Here at QIAGEN Bioinformatics, we can’t get enough of the “ten simple rules” guides published in PLoS Computational Biology. They’ve been coming out for years now and they make handy resources for a host of topics. Recently, several lists have really resonated with our team and we wanted to share them here.
From Philip Bourne and collaborators, this list includes rules such as “preprints do not lead to being scooped” and “preprints support the rapid evaluation of controversial results.” Preprints themselves have been somewhat controversial in the biomedical field, despite being widely accepted in other scientific fields. But as members of the bioinformatics community, we support any effort to get information into the public domain faster — after all, the end result is accelerated scientific discoveries that benefit all of us. Kudos to Bourne et al. for bringing attention to this important topic.
This list comes from Morgan Taschuk and Greg Wilson, but we felt like it could just as easily have come from our own R&D team. We spend a ton of time thinking about how to make software robust, reliable, and easy to use — but the academic research labs that have to accomplish these things for their own algorithms rarely have extra resources to support these efforts. Among the rules on this list: “document your code and usage,” “version your releases,” and “eliminate hard-coded paths.” As the authors note in their abstract, “Software produced for research, published and otherwise, suffers from a number of common problems that make it difficult or impossible to run outside the original institution or even off the primary developer’s computer.” Indeed, we hear this complaint from scientists throughout the biomedical field — including many who eventually decide that with all the work it takes to piece them together and keep them running, open-source pipelines aren’t as free as they seem.
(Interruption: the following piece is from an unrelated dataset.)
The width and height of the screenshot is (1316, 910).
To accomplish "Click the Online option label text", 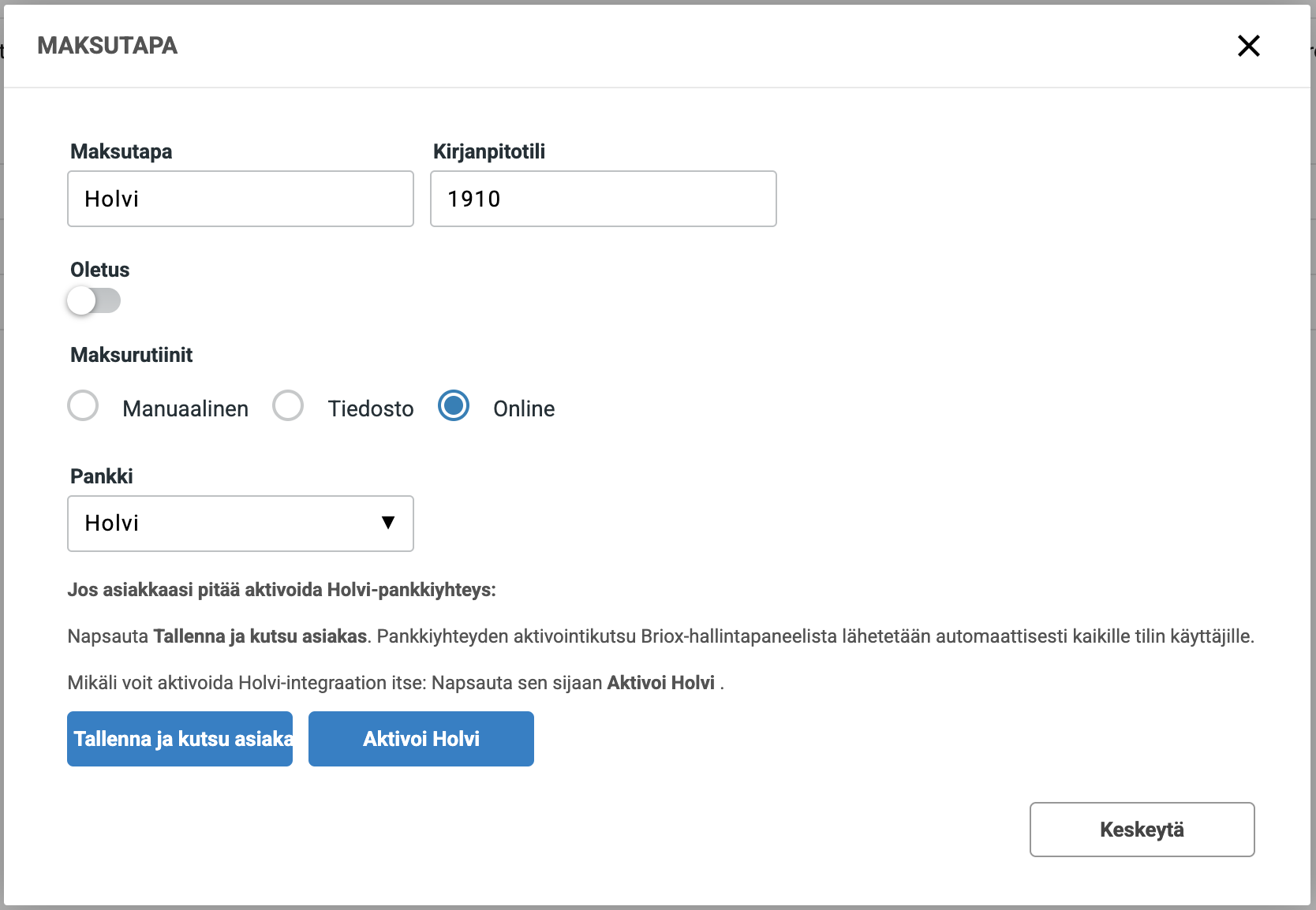I will point(524,408).
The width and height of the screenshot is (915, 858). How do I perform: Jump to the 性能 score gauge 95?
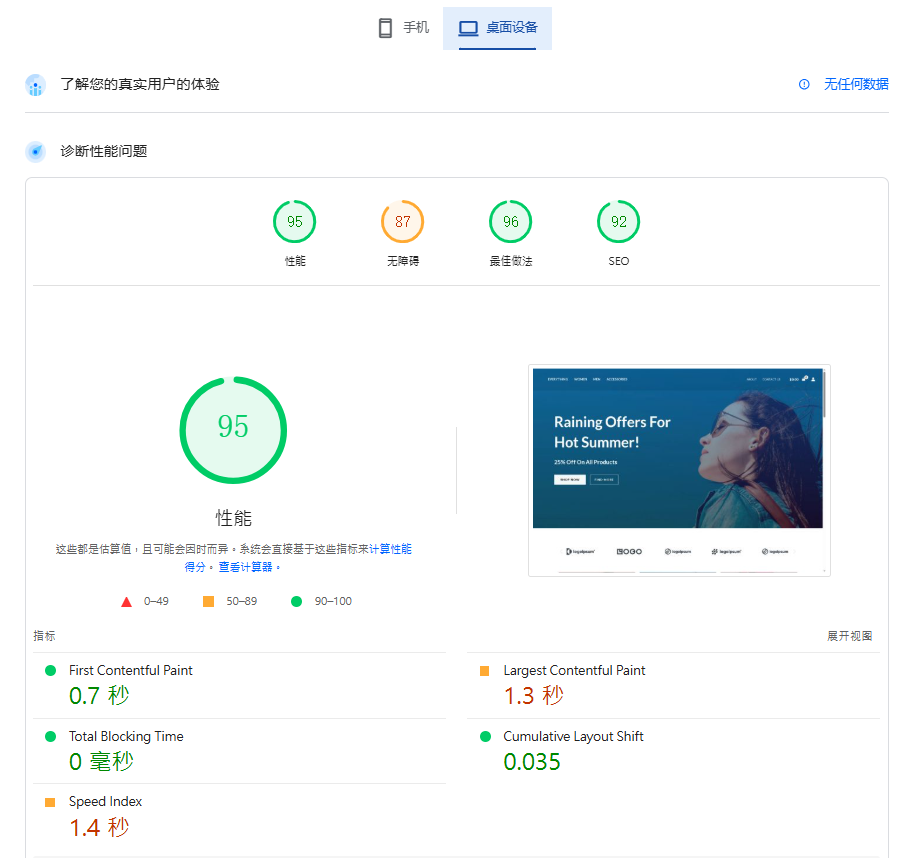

This one really hits home for those of us trying to enable big data operations in biology and medicine. Lead author Matthew Zook and collaborators were spurred to write the list by the rapid growth of big data (largely based on human data sets) and the ethical questions that raises. “The beneficial possibilities for big data in science and industry are tempered by new challenges facing researchers that often lie outside their training and comfort zone,” they report. “We exhort researchers to recognize the human participants and complex systems contained within their data and make grappling with ethical questions part of their standard workflow.” The list includes rules like “practice ethical data sharing” and “recognize that privacy is more than a binary value.” It’s a must-read for scientists who find themselves crunching larger and larger data sets to answer all kinds of biological questions.